======== Data supplied

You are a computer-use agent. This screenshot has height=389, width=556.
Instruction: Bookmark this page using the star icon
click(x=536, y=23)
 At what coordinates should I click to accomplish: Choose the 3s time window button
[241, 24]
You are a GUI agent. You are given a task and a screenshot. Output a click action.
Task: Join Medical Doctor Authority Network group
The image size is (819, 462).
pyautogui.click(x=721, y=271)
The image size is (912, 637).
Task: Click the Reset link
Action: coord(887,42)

================
======== Data supplied

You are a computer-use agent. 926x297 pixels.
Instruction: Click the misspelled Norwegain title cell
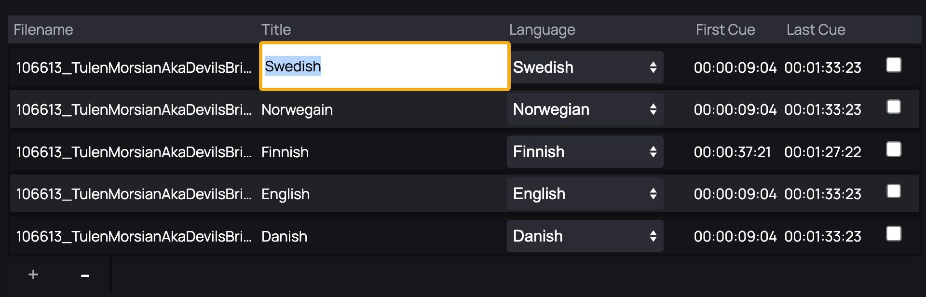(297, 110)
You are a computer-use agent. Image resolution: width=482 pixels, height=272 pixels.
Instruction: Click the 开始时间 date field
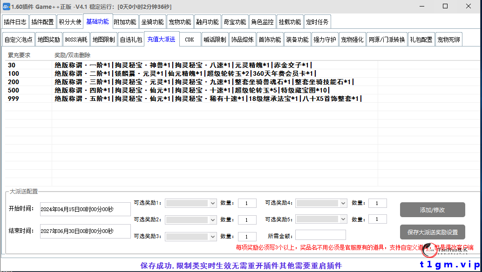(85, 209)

================

## Activity
Please copy each line of the records above in which the word "width" can be found.

## Reply to the task
You are a computer-use agent. This screenshot has height=389, width=556.
You are a computer-use agent. Image resolution: width=482 pixels, height=272 pixels.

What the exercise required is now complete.